One of the earliest results is the decision to integrate the best parts of the GV Dyno replay server with the SAM LiveTouch replay and highlight system. The Dyno replay server will still be available, but there will be no more development. However, functions that Dyno has but LiveTouch does not, such as interoperability with EVS or ProRes support, will be integrated into LiveTouch.

“LiveTouch has some really cool integrated functionality that makes it strong for fixed facilities,” Hilton explains. “It’s also ahead of Dyno with features like XAVC support and, soon, 4K super-slo-mo as well as integrated HDR up and down mapping. But we will position LiveTouch into the truck environment over time.”

The Dyno/LiveTouch integration is currently an exception to Grass Valley’s folding in SAM product lines. The new Grass Valley, for example, now offers Grass Valley’s production switchers as well as SAM’s Kahuna and Kula switchers. Combined, the two brands account for 40% of the global switcher market.

“We are keeping the Kahuna and the Grass K-Frame lineups intact and on their roadmaps,” says Hilton. “Our first focus is to let people know that we are not chopping products off at the knees.”

Headlining the switchers showcased at NAB 2018 was the new GV K-Frame X, which has the largest IP I/O footprint (up to 192×96 IP) on the market and up to 9M/E, which can be split across multiple suites.
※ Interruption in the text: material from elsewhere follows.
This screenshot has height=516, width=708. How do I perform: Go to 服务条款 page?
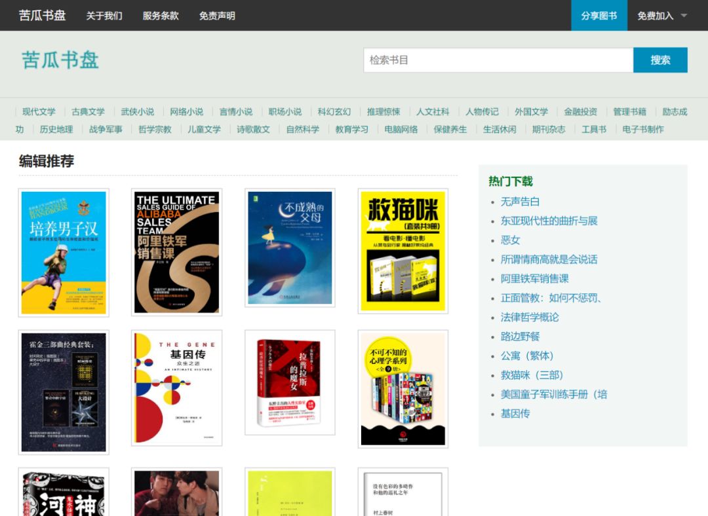point(161,16)
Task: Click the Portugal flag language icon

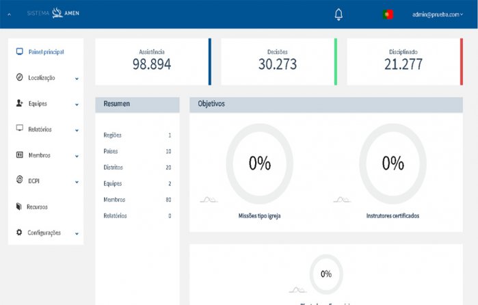Action: pyautogui.click(x=388, y=14)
It also supports SD, HD, 1080p, 4K/UHD (compressed and uncompressed), and HDR and is SMPTE ST 2110-compliant using 10GbE and 25GbE ports.

Among other products featured were a new web client for access to GV STRATUS from anywhere on any device and support of the GV I/O SDI ingest server, which features a COTS-based engine built on standard IT hardware. Additionally, GV STRATUS has new powerful social-media–management capabilities allowing users to post, track, and delete any asset. To adapt to more UCG, the XRE transcoder is now built into every GV render engine, so broadcasters can enable rich transcoding without buying more hardware.

Also rolled out at NAB 2018 was Ignite 11. The latest version of the news-production–automation tool reduces complexity with event builder, increases flexibility with third-party switcher support, features reduced commissioning time, and controls the latest T2 UHD for playback and recording in 4K/UHD and 1080p.

“It’s fun to get together with what was the SAM R&D team and talk about problems and how they address them,” says Hilton. “That is one of the biggest benefits of the integration.”